Daemon returns 401 on every request:

# Stop the daemon, then restart — it will regenerate the token file
oak team stop && oak team start

If the problem persists, verify the token file exists:

ls -la .oak/ci/.daemon_token

⚠️ Gotcha: The port file contents must be purely numeric. If the file contains whitespace or non-numeric characters, the daemon may fail to start with a ValueError.

Daemon fails to start with port error:

# Clear stale port files
rm -f ~/.oak/daemon.port .oak/daemon.port
oak team start

⚠️ Gotcha: If the repository is nested inside another git repo, the installer may identify the wrong project root, leading to mis-located hook files.

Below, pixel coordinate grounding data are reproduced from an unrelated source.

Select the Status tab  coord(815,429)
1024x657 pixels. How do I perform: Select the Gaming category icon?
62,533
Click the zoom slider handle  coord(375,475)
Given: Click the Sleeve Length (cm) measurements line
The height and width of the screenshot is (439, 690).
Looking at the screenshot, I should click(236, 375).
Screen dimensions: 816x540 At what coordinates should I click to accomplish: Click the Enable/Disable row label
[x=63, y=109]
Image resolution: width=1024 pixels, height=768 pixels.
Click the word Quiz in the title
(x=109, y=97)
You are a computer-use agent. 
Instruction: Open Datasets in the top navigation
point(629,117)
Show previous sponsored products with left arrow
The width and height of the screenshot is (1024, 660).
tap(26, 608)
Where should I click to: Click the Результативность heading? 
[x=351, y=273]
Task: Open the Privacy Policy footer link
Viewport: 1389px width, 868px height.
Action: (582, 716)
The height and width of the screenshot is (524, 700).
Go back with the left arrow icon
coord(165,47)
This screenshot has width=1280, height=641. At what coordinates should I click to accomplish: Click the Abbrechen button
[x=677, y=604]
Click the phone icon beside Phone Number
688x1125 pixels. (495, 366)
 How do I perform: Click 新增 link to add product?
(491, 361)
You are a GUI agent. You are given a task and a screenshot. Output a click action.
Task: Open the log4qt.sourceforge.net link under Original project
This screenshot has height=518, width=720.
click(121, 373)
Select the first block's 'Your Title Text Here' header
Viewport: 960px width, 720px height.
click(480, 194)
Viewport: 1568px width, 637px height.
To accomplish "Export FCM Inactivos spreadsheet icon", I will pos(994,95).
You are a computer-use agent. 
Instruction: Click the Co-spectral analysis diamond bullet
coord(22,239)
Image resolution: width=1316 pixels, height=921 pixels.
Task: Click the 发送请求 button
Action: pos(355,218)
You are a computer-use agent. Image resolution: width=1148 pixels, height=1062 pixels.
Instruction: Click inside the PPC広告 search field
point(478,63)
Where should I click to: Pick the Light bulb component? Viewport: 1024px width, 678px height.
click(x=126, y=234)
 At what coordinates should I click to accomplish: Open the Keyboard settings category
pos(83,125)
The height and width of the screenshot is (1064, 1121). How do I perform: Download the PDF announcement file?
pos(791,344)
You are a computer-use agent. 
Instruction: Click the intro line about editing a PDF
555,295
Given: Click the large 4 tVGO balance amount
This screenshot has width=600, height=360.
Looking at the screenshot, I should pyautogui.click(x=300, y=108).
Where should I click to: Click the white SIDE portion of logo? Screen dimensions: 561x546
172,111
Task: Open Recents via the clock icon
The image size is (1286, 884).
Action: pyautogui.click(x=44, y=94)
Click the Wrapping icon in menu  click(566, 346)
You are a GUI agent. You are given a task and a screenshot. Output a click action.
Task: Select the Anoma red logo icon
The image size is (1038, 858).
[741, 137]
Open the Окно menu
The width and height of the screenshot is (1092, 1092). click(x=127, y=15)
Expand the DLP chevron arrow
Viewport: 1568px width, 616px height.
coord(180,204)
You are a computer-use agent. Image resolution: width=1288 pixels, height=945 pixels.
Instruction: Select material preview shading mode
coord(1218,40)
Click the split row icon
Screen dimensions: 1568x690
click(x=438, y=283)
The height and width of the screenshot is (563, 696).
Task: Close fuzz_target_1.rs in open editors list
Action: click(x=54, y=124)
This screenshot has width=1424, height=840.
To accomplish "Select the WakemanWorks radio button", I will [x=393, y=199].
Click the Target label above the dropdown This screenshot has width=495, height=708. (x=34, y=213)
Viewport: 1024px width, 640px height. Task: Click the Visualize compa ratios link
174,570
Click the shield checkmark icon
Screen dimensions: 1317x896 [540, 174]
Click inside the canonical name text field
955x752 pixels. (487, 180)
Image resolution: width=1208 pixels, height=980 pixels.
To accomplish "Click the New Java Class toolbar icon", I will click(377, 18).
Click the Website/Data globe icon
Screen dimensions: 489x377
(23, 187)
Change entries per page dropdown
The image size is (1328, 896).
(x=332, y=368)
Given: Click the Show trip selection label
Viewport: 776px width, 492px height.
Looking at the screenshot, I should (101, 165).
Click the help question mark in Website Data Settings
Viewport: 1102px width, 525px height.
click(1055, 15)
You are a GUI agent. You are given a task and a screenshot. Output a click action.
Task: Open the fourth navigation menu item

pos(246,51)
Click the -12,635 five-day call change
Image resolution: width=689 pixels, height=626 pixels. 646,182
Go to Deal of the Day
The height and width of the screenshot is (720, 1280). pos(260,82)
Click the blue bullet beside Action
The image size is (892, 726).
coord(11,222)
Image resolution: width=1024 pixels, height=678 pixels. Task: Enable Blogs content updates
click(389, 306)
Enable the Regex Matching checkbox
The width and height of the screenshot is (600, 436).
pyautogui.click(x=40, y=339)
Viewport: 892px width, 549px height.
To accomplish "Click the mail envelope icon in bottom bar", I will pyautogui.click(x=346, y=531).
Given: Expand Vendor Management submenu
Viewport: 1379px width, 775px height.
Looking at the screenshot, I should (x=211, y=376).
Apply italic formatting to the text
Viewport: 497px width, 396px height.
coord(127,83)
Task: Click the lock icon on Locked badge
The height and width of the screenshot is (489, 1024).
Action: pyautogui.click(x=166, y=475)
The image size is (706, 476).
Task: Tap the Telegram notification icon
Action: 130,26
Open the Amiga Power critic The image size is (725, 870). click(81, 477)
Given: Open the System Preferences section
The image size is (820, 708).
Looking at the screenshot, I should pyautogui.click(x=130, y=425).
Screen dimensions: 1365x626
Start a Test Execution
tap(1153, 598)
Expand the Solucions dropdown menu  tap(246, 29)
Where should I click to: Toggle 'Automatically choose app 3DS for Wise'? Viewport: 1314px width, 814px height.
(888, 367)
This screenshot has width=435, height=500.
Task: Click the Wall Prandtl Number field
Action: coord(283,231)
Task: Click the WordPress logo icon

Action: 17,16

Wrong project root detected:

Ensure you run oak init from the actual project root (the directory containing your .git folder).

Upgrading

# Homebrew
brew upgrade oak-ci

# pipx / uv
pipx upgrade oak-ci   # or: uv tool upgrade oak-ci

Then upgrade project templates: oak upgrade --dry-run to preview, oak upgrade to apply.

⚠️ Gotcha: Do not run oak upgrade concurrently in multiple terminals. The upgrade process writes to a shared temp file without an atomic lock — a second concurrent run can overwrite the first's download, resulting in a corrupted binary and a crash on next start. If this happens, reinstall via your original install method (Homebrew, pipx, or the install script).